An oryx hunt had just come to a close. We were about to mount our ponies when one of the black boys pointed. There were three lions walking quietly across a patch of hard, dry sand. They were perhaps a hundred yards away. They looked as big as oxen to me. I had never before seen a lion outside of a cage. We turned our ponies over to the Somali gun boys who galloped after them to round them up. My next view of the lions was when the beaters had gone in to drive them out of a bit of jungle. A roar came from immediately in front of me and I saw a lioness in mid-air as high as my head, springing, thank heaven, diagonally away from me. But she saw me as she sprang and landed facing me. As I fired, a lion jumped over her back, which so disconcerted me that my shot only wounded her. This lion disconcerted her, too, for she followed him. Two more shots at her and she disappeared in another clump of cover with the lions. In our efforts to drive them out of this cover we finally set it on fire. The two lions rushed out and escaped us. The lioness, more seriously wounded than I thought, never came. I had failed to get a lion, but I felt satisfied none the less, because the lions had likewise failed to get me. That one moment in that day, when I saw the lioness in the air, I'll never forget, for I realized that death was but an instant away.

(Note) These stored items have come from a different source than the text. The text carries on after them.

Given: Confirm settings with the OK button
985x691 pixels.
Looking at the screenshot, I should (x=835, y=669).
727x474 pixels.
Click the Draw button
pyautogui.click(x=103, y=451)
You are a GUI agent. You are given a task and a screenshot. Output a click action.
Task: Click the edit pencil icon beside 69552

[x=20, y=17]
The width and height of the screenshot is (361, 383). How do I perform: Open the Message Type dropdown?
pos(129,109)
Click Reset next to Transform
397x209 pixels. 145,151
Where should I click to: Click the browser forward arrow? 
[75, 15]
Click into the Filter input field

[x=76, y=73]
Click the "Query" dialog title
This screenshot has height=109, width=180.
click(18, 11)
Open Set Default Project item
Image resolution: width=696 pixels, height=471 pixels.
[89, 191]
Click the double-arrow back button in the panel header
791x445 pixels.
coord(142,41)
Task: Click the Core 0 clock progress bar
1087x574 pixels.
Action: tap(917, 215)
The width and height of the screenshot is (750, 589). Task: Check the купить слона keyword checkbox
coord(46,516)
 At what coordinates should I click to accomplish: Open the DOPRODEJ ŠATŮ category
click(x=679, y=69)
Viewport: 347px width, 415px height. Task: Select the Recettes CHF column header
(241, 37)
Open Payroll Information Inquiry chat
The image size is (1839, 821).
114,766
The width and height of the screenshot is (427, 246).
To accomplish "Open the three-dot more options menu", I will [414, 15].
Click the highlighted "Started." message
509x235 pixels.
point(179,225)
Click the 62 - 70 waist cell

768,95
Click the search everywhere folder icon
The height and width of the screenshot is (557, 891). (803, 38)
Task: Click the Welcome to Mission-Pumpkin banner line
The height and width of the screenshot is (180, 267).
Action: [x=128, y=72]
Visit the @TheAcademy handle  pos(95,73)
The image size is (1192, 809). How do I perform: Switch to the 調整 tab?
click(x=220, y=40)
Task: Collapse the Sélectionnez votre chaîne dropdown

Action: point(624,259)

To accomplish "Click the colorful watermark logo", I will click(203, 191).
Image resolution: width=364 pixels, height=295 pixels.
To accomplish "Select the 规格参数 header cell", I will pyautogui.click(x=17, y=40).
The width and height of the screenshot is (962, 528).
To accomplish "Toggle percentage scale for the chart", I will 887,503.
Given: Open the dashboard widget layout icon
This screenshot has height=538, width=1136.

From that time until now I have seen a great many lions, shot some, and handled nearly fifty specimens, so that I have made a fairly extended study of the measurements and anatomy of the king of beasts. I have tried also to study his living characteristics and habits, but that is much more difficult. After all, perhaps the most impressive thing about a lion is his foreleg. The more you know of elephants the more you regard the elephant's trunk. The more you know of lions, the more you respect the lion's foreleg and the great padded and clawed weapon at the end of it. It is perhaps the best token of the animal's strength. It is probably two or three times as powerful in proportion to weight as the arm of a man. He can kill a man with one blow of his paw. His other weapon, his jaw, is strong enough to break a zebra's neck at one bite. These are a rather rough measure of an animal's strength, but they give some idea of it.